Reproduce each line from the records that holds "shield".

--- Entries shown Enclosed Below ---

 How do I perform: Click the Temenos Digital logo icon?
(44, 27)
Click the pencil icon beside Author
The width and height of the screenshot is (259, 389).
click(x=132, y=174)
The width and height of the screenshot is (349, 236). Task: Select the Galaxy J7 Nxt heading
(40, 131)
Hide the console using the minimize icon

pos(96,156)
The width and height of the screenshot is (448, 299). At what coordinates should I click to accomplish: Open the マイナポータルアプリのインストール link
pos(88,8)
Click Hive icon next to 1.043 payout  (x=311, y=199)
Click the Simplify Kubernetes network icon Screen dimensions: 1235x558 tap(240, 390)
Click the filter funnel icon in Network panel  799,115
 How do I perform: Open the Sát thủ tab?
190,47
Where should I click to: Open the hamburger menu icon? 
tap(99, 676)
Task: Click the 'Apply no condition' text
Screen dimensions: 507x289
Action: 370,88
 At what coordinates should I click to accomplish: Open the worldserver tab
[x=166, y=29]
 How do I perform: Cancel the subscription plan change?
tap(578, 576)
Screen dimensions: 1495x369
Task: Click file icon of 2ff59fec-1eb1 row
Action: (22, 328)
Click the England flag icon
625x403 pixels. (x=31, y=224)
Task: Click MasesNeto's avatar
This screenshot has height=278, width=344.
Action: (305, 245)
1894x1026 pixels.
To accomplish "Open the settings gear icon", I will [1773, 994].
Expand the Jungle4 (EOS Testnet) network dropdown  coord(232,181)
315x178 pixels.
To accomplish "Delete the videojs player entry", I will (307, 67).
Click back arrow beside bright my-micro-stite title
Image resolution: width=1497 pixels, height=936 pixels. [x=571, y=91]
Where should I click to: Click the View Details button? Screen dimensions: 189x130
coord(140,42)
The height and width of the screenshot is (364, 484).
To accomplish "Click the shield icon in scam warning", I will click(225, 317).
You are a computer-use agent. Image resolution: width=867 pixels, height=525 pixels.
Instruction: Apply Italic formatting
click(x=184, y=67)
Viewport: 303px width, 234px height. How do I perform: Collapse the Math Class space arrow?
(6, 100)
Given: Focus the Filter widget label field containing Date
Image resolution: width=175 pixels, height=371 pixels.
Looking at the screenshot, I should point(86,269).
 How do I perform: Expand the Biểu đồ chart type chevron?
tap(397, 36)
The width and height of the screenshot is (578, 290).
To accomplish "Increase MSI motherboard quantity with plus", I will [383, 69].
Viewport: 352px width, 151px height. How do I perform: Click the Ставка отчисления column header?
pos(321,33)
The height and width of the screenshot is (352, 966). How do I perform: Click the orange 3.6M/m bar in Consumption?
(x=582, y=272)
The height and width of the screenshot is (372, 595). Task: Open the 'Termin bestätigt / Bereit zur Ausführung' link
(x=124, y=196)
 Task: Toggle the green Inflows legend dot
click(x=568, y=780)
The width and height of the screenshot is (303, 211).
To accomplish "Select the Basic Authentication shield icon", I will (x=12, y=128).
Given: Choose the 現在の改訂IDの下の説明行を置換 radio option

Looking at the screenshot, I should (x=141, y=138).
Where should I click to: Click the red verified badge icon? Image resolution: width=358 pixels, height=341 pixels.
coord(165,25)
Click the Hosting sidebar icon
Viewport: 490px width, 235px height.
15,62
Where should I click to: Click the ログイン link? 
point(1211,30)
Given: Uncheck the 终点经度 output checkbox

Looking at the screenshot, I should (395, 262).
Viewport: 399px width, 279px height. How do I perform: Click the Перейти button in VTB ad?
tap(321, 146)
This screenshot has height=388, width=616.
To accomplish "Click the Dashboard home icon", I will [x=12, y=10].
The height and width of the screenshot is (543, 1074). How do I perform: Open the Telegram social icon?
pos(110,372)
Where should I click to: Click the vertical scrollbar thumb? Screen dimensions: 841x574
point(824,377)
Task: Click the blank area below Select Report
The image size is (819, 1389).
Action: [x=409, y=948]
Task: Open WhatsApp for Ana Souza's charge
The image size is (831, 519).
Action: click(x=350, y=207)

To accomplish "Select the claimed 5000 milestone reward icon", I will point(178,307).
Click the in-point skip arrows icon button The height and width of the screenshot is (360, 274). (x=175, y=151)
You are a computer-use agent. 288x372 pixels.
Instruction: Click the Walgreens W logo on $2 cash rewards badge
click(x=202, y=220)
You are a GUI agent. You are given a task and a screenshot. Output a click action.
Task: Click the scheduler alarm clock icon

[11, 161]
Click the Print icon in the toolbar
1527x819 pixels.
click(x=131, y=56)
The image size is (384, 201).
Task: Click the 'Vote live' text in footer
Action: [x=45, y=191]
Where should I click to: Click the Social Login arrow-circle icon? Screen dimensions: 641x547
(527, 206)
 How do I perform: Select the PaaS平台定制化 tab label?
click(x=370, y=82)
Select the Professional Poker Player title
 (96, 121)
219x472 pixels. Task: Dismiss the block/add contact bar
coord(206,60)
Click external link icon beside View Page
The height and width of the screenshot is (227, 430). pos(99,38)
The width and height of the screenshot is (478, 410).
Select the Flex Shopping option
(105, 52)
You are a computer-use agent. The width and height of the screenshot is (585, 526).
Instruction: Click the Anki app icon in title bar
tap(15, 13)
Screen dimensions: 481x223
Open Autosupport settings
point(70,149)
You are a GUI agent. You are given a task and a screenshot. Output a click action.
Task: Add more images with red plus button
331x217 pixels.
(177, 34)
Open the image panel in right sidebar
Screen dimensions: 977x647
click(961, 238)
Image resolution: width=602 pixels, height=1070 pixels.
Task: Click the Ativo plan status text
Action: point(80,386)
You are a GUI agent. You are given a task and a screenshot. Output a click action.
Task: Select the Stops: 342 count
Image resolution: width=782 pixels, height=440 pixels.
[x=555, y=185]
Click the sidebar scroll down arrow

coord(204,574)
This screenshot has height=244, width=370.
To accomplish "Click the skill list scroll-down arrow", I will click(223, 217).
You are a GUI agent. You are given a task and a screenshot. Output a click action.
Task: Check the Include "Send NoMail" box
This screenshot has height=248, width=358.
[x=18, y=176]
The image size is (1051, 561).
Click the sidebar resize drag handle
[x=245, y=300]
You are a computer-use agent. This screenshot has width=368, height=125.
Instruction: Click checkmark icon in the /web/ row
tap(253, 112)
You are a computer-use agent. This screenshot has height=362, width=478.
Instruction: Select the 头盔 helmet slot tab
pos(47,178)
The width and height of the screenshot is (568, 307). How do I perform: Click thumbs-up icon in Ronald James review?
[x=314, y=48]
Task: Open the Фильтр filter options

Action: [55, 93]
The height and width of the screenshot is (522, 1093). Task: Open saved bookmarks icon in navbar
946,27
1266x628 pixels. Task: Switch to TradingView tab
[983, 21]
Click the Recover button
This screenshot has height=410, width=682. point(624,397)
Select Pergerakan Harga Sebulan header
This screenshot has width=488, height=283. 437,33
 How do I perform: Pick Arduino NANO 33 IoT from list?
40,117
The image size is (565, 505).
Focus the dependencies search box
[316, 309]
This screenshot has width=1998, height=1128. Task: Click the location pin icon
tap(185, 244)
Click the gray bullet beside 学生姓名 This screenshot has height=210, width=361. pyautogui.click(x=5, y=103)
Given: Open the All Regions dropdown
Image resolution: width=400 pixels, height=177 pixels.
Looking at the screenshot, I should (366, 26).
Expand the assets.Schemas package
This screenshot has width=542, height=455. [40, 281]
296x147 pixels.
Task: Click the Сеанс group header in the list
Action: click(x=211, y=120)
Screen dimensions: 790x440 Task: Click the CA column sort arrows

--- End of Enclosed Entries shown ---

* [Result]
To accomplish "Click the shield icon in scam warning", I will click(225, 317).
To accomplish "Select the Basic Authentication shield icon", I will (x=12, y=128).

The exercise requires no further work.